Devant l’entrée des chivas, bus colorés emblématique de la Colombie, déposent des grappes d’hommes, de femmes et d’enfants. Trente-cinq vereda ont répondu présent. Sur le chemin qui monte sur le site, un homme bénit les participants avec une plante médicinale. Chacun baisse la tête et reçoit les gouttes purificatrices, pour laisser sa colère et sa rage avant de pénétrer sur le lieu sacré. Certains se sont dessiné un soleil sur le visage.

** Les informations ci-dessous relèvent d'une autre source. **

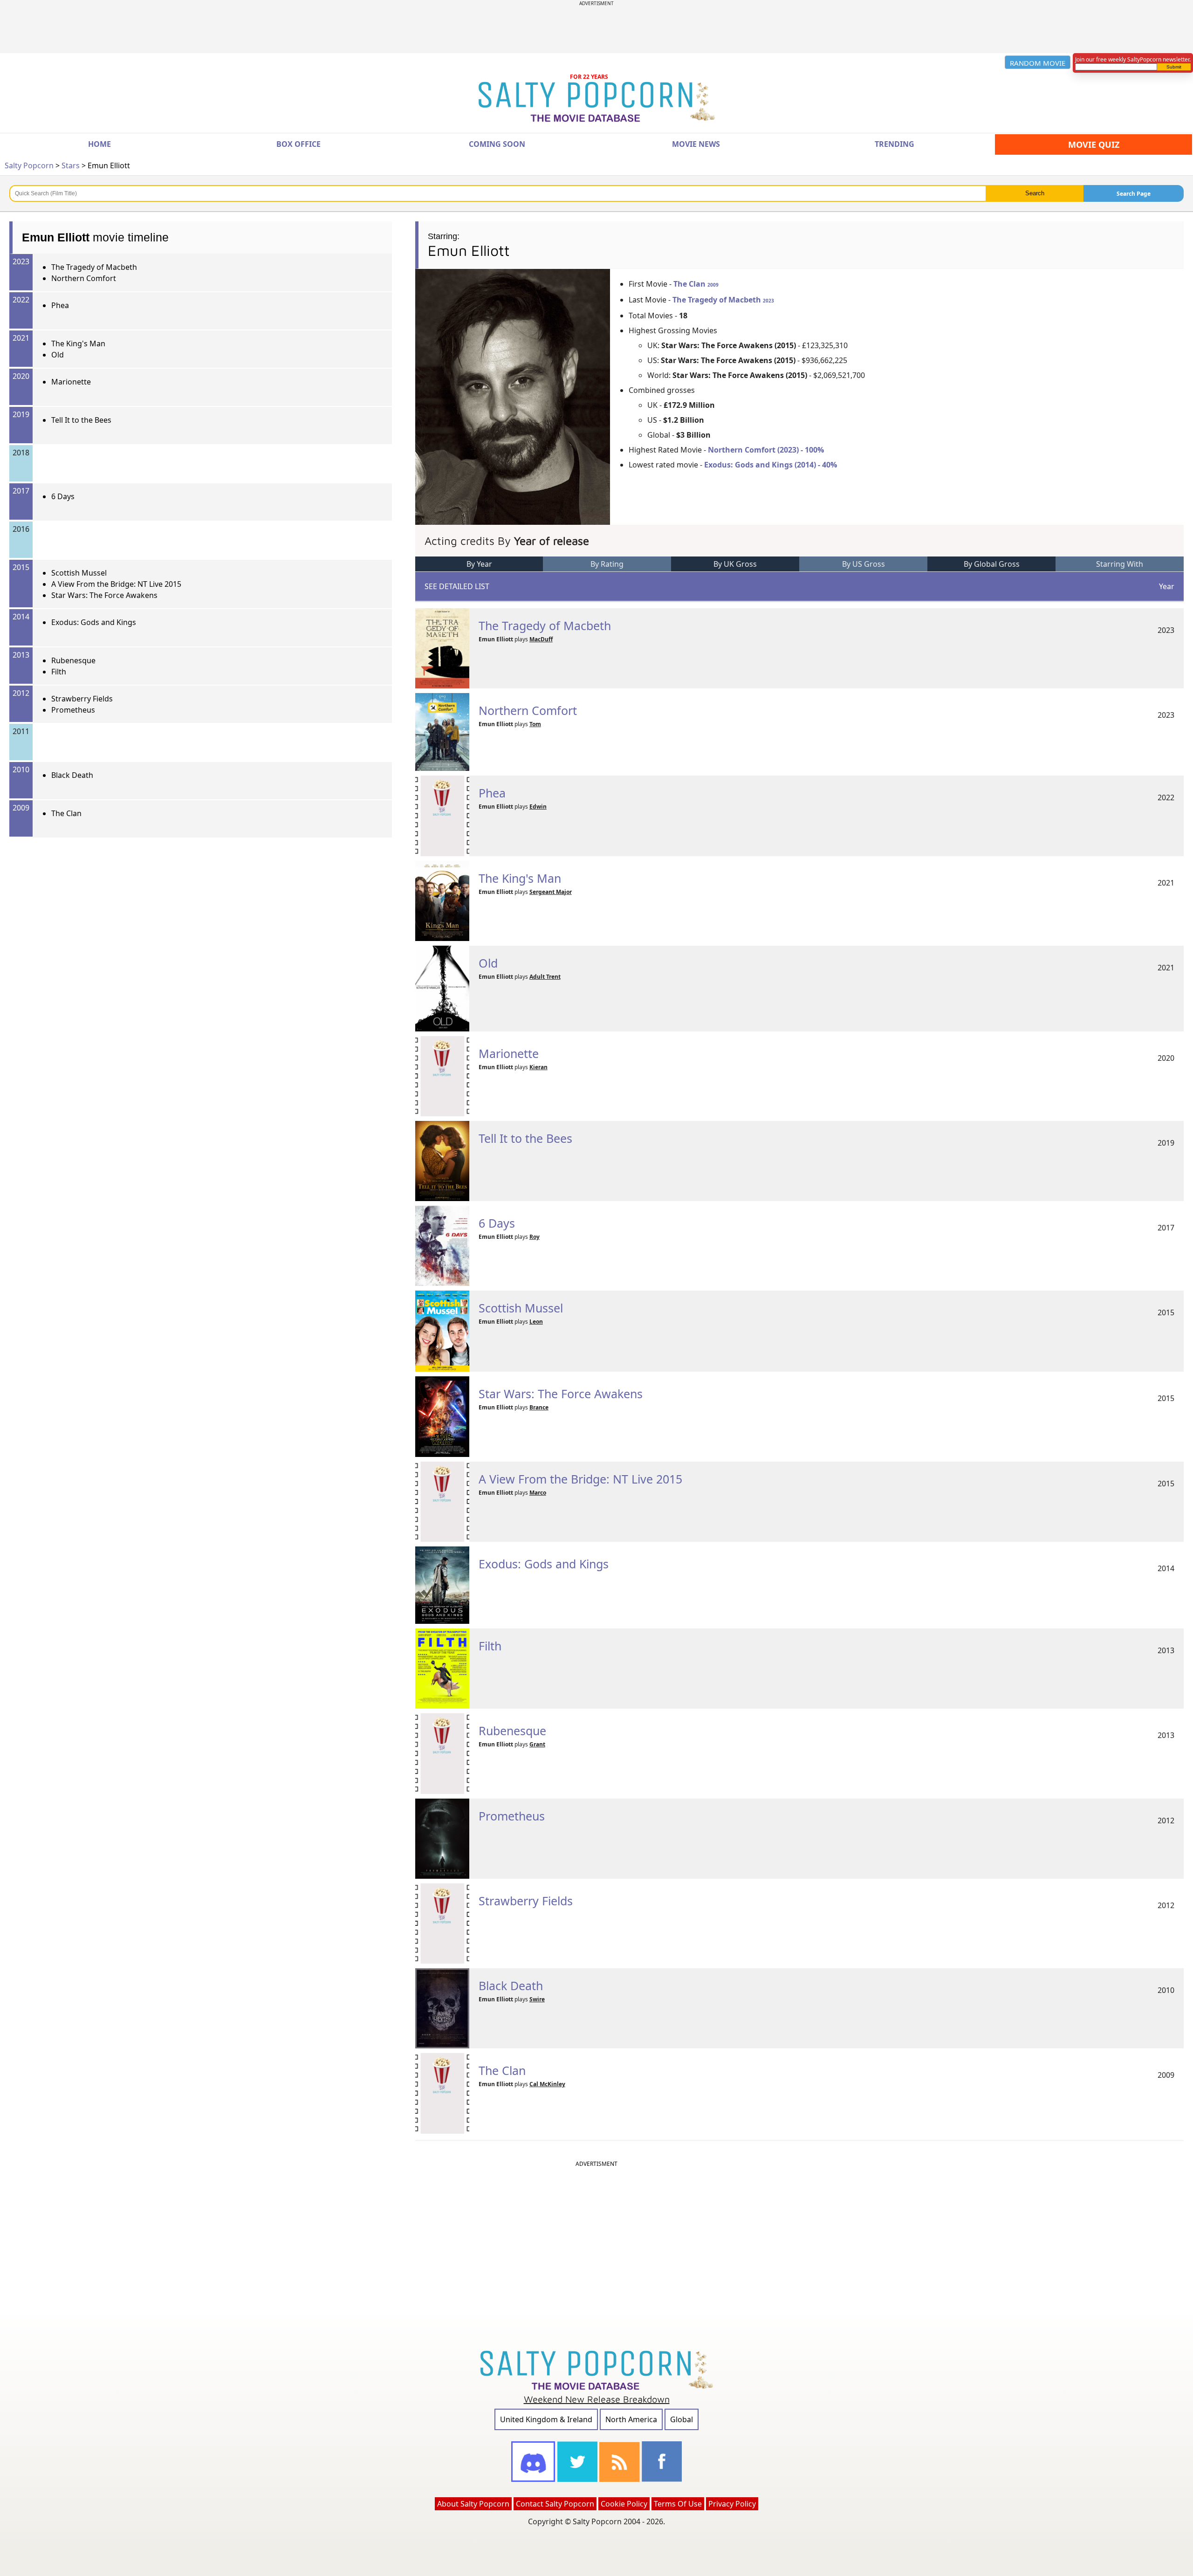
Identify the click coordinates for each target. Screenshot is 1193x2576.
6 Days (63, 496)
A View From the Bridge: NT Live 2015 (116, 584)
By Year (479, 564)
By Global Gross (992, 564)
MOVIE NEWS (696, 144)
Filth (58, 671)
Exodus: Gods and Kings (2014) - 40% (770, 465)
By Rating (607, 564)
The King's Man (78, 343)
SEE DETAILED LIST (457, 586)
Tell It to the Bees (81, 420)
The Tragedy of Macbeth (94, 267)
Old (57, 355)
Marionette (71, 382)
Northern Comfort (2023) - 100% (766, 450)
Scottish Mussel (79, 573)
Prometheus (73, 710)
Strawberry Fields (82, 699)
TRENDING (894, 144)
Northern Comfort (83, 278)
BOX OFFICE (298, 144)
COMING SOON (497, 144)
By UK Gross (735, 564)
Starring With (1119, 564)
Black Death (72, 775)
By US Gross (863, 564)
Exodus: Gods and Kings (93, 622)
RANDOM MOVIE (1037, 63)
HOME (99, 144)
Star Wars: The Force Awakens (104, 595)
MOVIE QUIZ (1093, 144)
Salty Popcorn (29, 165)
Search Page (1134, 194)
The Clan (66, 813)
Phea (60, 305)
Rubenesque (73, 660)
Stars (71, 165)
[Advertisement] (596, 27)
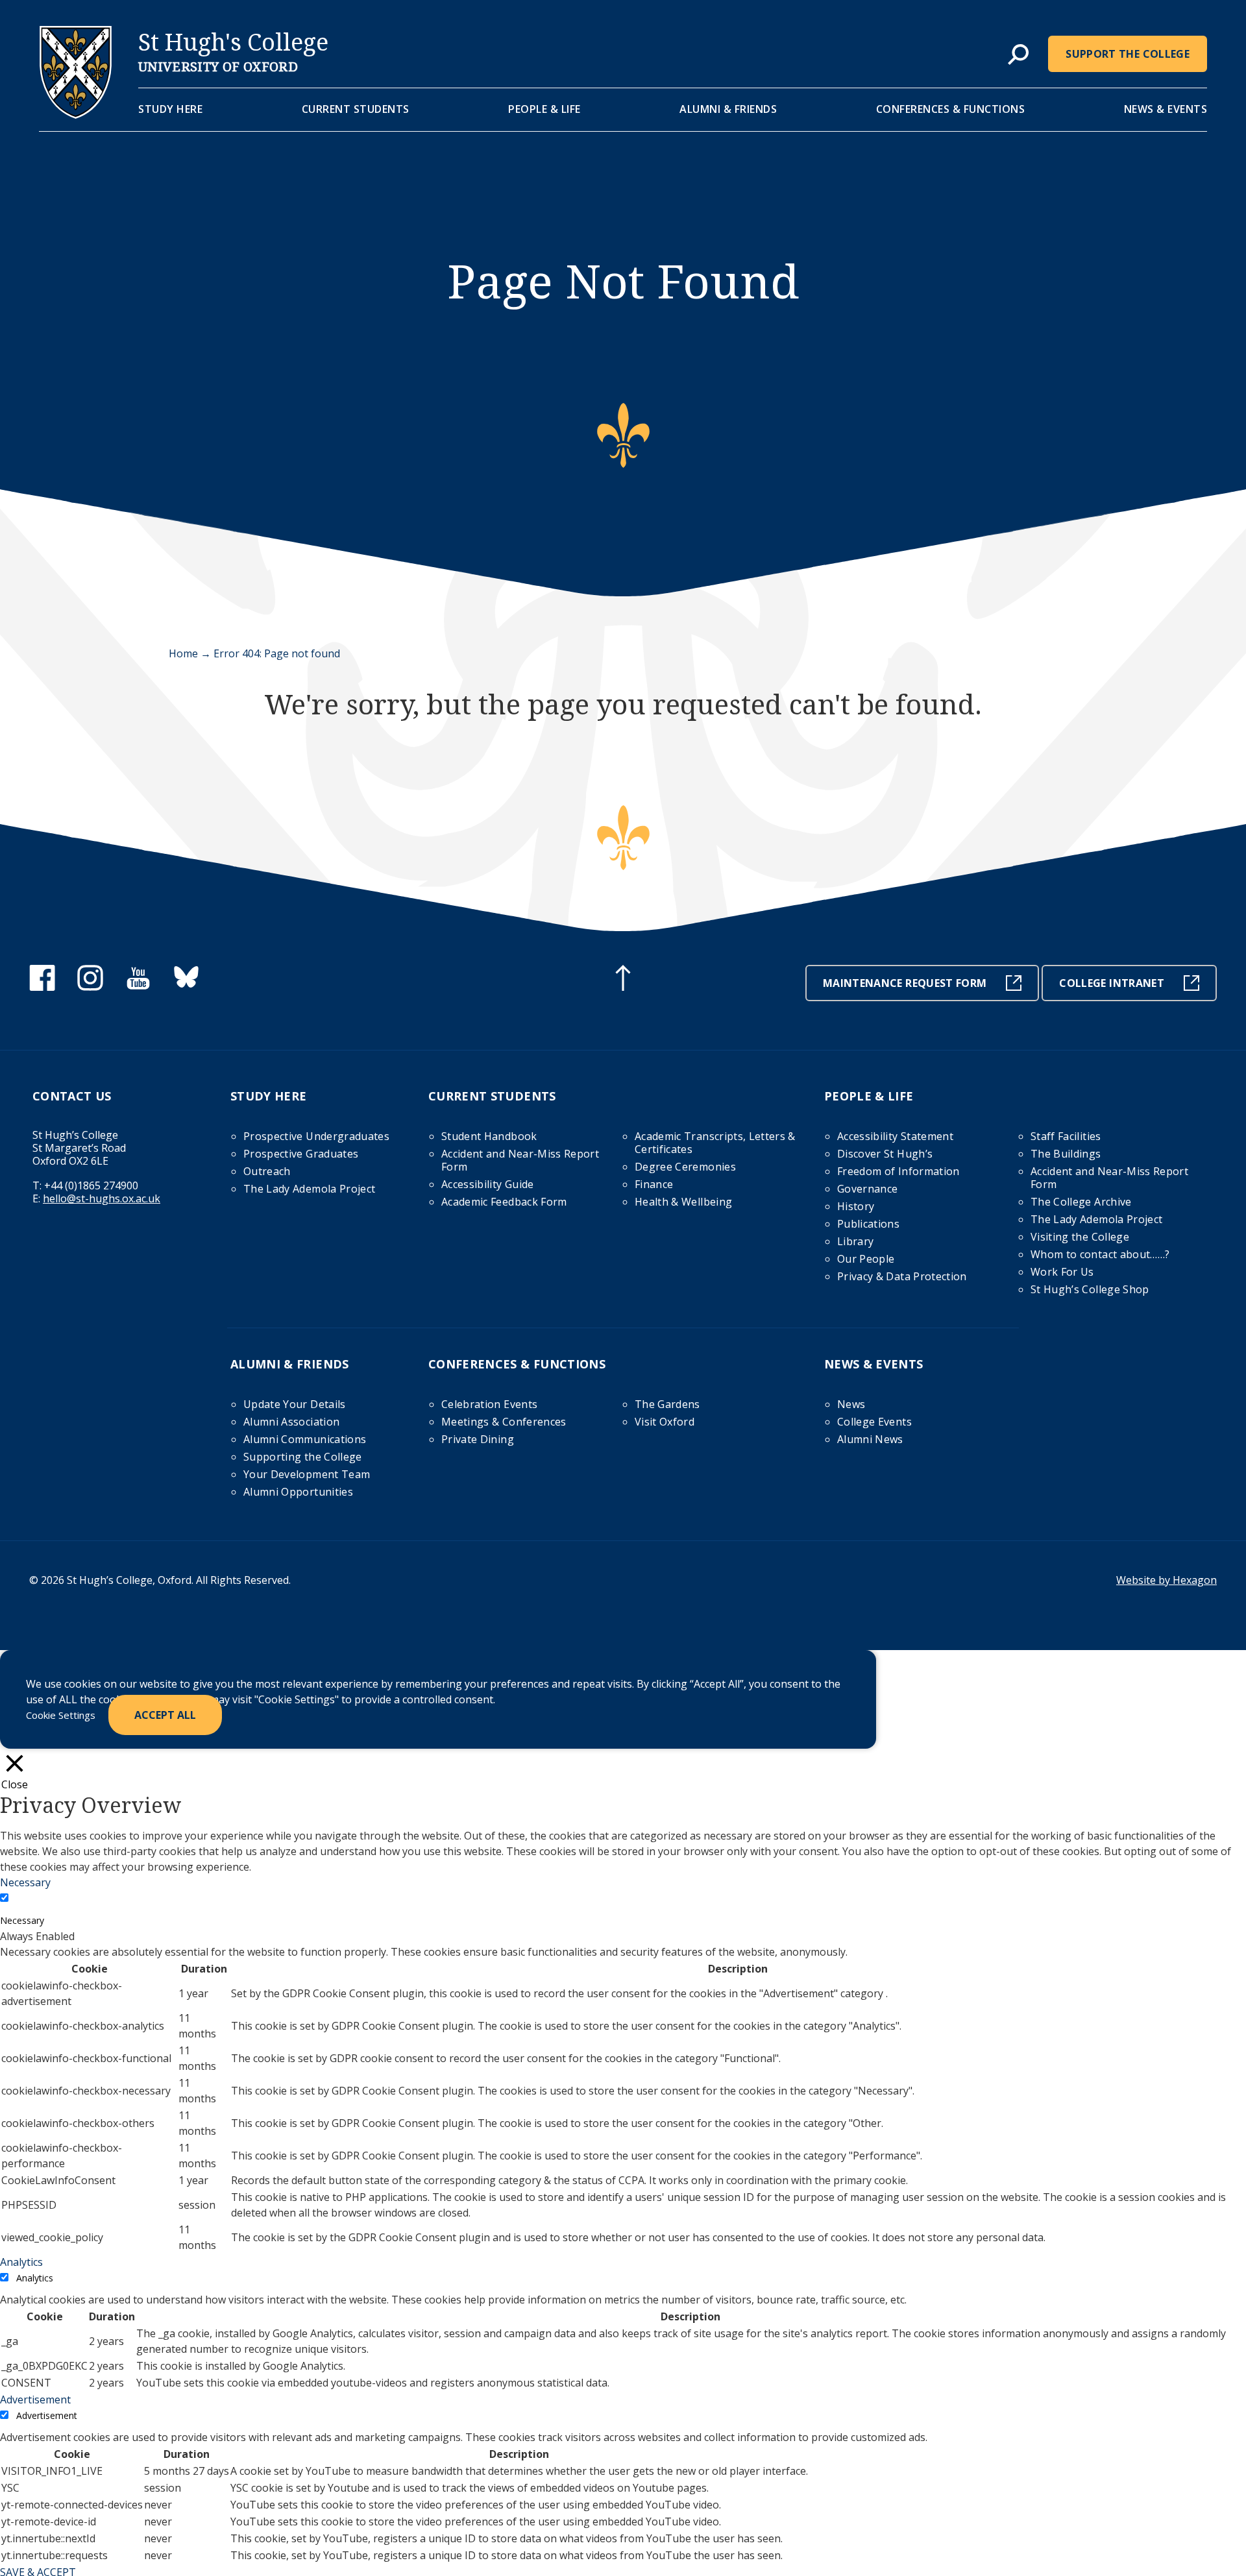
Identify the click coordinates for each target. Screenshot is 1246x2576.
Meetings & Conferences (504, 1421)
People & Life (544, 109)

En haut, la vue est spectaculaire, la Nature est grandiose et l’être humain ne peut que se sentir tout petit. Une force quasi-surnaturelle se dégage de ces montagnes. Comme si nous étions à l’origine du monde, comme si ces montagnes portaient les traces de tous ceux qui les ont traversées. Comme un livre ouvert qui nous montrerait le visage des ancêtres, la puissance des rivières, l’agilité des animaux et la beauté de la flore. Le coucher de soleil sublime l’ensemble. Tout s’irise de lumière. C’est la fin d’un cycle. Demain, un nouveau soleil. Un nouveau cycle.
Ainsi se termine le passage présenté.